A second set of experiments was performed in order to estimate the reduction of the peak-power dissipation achieved using the proposed scan architecture. Cycle-accurate power simulation is necessary for determining the peak-power dissipation. As transistor-level simulation is time consuming, the number of transitions in the circuit occurring in each clock cycle was used as a cycle-accurate measure of power dissipation. The six versions of each design (standard scan architecture and proposed scan architectures with two to five scan segments) were simulated using 20 linear feedback shift register (LFSR)-generated test patterns and 20 test patterns generated using Mintest [9] , with don't cares mapped to zeros. The number of transitions in the circuit was recorded for each clock cycle. In order to compensate for the disproportion between the number of shift cycles and capture cycles, the scan control unit was modified for these experiments to apply five consecutive captures, instead of a single one, for each test pattern. Tables IV and V show the peak power values, in terms of number of transitions per clock, for ATPG and LFSR-generated test patterns, respectively.
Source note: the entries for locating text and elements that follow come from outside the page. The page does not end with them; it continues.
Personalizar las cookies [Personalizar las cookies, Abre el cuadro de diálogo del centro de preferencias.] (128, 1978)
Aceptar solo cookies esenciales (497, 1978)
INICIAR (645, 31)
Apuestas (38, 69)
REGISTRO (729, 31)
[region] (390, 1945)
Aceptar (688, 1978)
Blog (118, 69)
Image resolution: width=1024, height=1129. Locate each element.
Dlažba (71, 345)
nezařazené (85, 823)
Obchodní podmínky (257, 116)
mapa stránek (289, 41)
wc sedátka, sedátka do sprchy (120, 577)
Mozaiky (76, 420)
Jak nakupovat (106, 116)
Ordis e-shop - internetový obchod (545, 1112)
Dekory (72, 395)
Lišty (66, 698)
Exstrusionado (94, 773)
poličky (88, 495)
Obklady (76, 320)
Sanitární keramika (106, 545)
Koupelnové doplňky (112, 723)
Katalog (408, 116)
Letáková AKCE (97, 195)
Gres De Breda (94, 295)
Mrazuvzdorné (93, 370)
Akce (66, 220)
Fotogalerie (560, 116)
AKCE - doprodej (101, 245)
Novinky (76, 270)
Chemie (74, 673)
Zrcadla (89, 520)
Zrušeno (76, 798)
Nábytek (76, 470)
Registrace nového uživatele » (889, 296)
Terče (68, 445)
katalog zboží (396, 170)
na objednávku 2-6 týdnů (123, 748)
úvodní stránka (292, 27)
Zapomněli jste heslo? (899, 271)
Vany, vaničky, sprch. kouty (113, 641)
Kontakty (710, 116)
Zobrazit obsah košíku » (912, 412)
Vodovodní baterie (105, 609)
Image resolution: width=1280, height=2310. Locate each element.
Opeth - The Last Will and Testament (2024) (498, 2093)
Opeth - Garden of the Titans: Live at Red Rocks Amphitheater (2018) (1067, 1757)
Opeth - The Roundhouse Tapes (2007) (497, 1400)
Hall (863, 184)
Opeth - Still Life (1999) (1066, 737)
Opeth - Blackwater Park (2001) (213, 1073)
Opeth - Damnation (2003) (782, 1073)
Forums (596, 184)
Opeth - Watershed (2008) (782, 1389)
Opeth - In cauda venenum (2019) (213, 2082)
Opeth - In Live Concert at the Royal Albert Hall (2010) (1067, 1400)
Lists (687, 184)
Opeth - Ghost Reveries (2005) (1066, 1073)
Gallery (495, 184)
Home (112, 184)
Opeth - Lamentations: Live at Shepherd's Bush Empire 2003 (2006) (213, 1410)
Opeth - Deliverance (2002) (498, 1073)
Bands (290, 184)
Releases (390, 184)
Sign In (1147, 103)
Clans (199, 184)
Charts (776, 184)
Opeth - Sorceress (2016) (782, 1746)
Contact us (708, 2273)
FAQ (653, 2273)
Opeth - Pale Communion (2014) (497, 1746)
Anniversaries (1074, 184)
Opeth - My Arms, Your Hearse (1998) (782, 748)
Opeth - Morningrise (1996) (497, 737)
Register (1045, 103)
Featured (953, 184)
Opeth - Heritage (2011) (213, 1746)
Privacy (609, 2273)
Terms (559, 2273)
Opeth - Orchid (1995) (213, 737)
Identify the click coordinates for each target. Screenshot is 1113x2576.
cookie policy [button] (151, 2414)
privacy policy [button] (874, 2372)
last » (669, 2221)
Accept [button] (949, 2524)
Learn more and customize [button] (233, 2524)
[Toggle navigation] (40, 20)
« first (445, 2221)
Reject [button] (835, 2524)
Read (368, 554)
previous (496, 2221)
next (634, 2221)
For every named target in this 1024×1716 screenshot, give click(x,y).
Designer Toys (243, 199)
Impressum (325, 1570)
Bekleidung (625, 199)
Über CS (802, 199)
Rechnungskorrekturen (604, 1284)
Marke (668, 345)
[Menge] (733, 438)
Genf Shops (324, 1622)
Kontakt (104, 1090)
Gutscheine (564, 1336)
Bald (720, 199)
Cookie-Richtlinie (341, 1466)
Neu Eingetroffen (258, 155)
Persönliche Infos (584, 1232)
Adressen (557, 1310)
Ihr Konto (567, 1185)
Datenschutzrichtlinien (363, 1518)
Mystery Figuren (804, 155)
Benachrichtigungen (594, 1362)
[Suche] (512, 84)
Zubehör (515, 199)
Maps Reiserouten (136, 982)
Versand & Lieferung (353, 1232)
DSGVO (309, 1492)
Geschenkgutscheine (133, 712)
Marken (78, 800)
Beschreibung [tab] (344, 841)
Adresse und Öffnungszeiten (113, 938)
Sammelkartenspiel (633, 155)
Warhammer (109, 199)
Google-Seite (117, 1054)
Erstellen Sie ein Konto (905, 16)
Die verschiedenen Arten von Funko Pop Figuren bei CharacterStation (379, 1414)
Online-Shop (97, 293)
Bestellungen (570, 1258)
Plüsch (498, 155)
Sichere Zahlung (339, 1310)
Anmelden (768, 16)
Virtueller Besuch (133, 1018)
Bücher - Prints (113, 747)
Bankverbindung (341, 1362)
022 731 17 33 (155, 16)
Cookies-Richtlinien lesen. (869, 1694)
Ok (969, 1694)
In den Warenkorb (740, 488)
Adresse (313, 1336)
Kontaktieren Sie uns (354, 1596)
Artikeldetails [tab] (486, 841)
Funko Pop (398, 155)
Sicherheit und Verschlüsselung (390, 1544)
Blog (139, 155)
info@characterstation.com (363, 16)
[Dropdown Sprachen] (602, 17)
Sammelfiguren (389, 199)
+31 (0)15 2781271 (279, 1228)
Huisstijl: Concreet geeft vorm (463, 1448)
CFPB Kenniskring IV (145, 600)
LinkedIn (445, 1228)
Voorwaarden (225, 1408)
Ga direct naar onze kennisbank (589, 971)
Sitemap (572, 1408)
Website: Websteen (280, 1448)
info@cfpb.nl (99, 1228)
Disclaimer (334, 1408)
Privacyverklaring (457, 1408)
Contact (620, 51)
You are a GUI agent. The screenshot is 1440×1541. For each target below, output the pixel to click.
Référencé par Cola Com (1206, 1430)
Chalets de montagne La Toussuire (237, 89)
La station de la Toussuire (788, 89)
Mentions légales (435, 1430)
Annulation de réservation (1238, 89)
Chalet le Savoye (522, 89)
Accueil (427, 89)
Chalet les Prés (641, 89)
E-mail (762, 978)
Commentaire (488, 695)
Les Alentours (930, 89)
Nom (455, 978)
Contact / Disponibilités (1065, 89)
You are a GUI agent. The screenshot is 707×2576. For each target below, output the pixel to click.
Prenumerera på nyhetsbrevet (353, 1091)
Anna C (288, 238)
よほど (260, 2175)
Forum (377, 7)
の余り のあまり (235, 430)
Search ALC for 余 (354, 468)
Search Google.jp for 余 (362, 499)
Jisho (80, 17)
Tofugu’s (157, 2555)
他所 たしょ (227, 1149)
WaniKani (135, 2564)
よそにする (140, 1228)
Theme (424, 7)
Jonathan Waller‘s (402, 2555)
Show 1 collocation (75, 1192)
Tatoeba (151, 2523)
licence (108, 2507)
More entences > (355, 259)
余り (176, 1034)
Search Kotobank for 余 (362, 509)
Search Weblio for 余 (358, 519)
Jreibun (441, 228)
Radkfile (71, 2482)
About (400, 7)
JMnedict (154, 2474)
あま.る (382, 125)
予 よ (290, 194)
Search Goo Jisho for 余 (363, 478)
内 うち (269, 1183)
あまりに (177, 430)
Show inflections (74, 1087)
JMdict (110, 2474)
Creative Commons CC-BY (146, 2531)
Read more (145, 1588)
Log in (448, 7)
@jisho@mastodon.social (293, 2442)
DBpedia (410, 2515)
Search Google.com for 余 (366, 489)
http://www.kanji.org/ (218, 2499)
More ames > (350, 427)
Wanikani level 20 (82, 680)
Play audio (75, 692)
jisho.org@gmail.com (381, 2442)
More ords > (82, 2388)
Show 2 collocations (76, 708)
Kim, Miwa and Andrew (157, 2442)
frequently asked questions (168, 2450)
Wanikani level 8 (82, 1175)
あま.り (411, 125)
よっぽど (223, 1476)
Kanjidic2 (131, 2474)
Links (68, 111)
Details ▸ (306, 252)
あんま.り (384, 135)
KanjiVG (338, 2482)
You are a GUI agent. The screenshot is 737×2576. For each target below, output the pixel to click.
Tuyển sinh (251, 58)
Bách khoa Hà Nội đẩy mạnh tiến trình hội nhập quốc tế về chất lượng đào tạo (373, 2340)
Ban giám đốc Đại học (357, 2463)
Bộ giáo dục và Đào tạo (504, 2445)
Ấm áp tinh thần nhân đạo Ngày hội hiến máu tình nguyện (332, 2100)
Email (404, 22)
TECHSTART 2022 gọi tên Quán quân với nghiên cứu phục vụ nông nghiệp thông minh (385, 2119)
Columns 2 and 3 show the peak-power dissipation during shift and capture cycles, respectively. As it can be seen, peak-power dissipation during capture cycles is comparable with peak-power dissipation during shift cycles. Thus, reducing peak power in capture cycles is as important as reducing the peak power during shift for avoiding IR-drop related test failures. Columns 4 to 19 in Tables IV and V show the shift and peak power for the proposed scan architecture with two to five scan segments. The %r columns show the reductions obtained over the values corresponding to the standard scan architecture. For example, for circuit s38584, the proposed scan architecture with two segments obtained reductions of 21% for ATPG-generated test vectors, and of 27% for pseudorandom vectors in capture peak-power dissipation over the standard scan architecture. Reductions of 26% and 25% in shift peak power were obtained for pseudorandom and ATPG-generated vectors, respectively. The last two rows show the average and worst relative reductions for all experiments.
IV. CONCLUSION
This paper presented a scan chain architecture using mutually exclusive scan segment activation, where the scan chain is split into lengthbalanced segments and only one segment is enabled in each test clock (shift or capture). Thus, this architecture is capable not only of reducing average power but it also eliminates peak-power problems during capture cycles, which have not been addressed by previous approaches based on scan chain partitioning. The maximum number of flip-flops which can change their values simultaneously is limited to the scan segment length. Increasing the number of scan segments reduces the switching activity in the circuit under test and consequently power dissipation. The algorithmic procedure proposed for assigning flip-flops to scan segments enables full reuse of test vectors generated using standard ATPG tools without affecting the fault coverage. An implementation of the proposed method had been integrated into an automated design flow using commercial synthesis and simulation tools which was used for a set of experiments performed on 17 benchmark designs. These experiments showed that significant reductions in both peak and average power are achieved when using the proposed scan architecture without affecting the performance of the designs and with minimal impact on area and testing time (typically 1%-3%). Hence, this method represents a potential solution to power-related issues associated with scan-based testing.